Your task:
Put this sentence from the NMHA board announcement into Spanish: "Tim Hamilton is the director of the Dual Recovery Empowerment Foundation in Prairie Village, Kan."

Supplied text:
NMHA Welcomes New Leadership to Board of Directors

National Mental Health Association
Tuesday, 17 June 2003

Six people who represent backgrounds in social work, consumer advocacy, co-occurring disorders, cultural competency and psychiatry joined the National Mental Health Association's board of directors at NMHA's annual conference this June.

Karl Dennis is an original founder of Kaleidoscope, a nonprofit agency in Chicago that pioneered the wraparound approach to providing support services for adolescents in transitional placements. He served as a consultant to Casey Family Programs and The Annie E. Casey Foundation, and currently advises the Illinois Department of Children and Families on quality-of-care issues. Dennis is the president of Karl Dennis & Associates, which provides training and consultation on wraparound initiatives and services, child welfare, juvenile justice, special education and children's mental health services.

Larry Fricks is the director of the Office of Consumer Relations for the Georgia Division of Mental Health, Developmental Disabilities and Addictive Diseases. He served on the planning board for the Surgeon General's Report on Mental Health and currently serves on the board of directors for the Depressive and Manic Depressive Association. Fricks was the recipient of NMHA's 1996 Clifford Beers Award, which is given to a mental health consumer who works to improve the lives of people with mental illnesses and who educates the public about these issues.

Tim Hamilton is the director of the Dual Recovery Empowerment Foundation in Prairie Village, Kan. From 1997 to 2002, he served as the community resource director for the Dual Diagnosis Recovery Network. Hamilton is a member of NMHA's Substance Abuse Task Force and the Ohio Substance Abuse and Mental Illness Coordinating Center for Excellence Advisory Council. Hamilton is the author of The Twelve Steps and Dual Disorders: A Framework of Recovery for Those of Us With Addiction and an Emotional or Psychiatric Illness.

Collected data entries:
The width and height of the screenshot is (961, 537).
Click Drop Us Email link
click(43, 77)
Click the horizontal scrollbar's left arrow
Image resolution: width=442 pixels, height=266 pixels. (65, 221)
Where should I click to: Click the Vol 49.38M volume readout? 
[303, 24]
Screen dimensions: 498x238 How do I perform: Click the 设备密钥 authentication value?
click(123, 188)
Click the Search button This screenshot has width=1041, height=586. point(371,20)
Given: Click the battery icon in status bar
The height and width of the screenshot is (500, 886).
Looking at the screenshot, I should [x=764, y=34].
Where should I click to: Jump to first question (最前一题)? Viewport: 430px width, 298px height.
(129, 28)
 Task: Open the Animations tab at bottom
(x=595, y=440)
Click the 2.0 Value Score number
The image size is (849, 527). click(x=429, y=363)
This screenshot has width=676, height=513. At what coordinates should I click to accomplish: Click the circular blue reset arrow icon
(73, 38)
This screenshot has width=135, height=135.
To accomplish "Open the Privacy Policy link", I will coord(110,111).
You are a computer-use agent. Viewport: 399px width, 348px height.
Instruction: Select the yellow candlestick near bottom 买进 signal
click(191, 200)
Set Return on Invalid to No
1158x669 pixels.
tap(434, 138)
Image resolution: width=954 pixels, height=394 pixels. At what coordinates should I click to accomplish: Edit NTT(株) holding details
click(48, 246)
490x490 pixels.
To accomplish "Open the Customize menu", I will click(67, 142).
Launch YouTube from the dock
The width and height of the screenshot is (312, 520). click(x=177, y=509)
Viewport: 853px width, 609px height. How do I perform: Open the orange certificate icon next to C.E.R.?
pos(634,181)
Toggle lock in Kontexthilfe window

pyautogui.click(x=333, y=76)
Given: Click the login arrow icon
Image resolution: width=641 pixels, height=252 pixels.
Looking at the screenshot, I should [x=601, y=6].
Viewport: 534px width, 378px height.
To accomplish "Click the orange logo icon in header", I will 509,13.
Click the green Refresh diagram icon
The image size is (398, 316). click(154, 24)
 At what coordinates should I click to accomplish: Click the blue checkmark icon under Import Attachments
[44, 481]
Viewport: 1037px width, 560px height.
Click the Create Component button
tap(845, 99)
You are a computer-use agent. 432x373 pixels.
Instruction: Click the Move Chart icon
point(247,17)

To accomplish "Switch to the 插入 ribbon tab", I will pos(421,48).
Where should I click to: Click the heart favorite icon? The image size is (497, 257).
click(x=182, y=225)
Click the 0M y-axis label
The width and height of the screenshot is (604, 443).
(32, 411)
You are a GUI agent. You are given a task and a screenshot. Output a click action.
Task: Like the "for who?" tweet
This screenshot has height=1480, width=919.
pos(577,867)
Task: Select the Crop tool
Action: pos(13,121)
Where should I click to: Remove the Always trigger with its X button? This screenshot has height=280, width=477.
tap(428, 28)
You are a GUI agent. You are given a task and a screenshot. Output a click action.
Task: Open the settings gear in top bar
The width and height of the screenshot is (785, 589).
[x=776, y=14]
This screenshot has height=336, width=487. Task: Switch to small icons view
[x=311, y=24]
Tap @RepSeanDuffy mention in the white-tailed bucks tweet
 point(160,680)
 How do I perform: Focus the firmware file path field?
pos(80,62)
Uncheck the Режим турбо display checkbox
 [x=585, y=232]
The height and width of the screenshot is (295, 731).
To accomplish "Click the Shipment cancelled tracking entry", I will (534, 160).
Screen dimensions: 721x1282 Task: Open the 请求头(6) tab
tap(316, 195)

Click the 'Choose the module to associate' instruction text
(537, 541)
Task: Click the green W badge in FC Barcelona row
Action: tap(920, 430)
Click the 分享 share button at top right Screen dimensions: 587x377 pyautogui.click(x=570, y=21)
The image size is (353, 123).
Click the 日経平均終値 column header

Response box:
Tim Hamilton es el director de la Dual Recovery Empowerment Foundation en Prairie Village, Kan.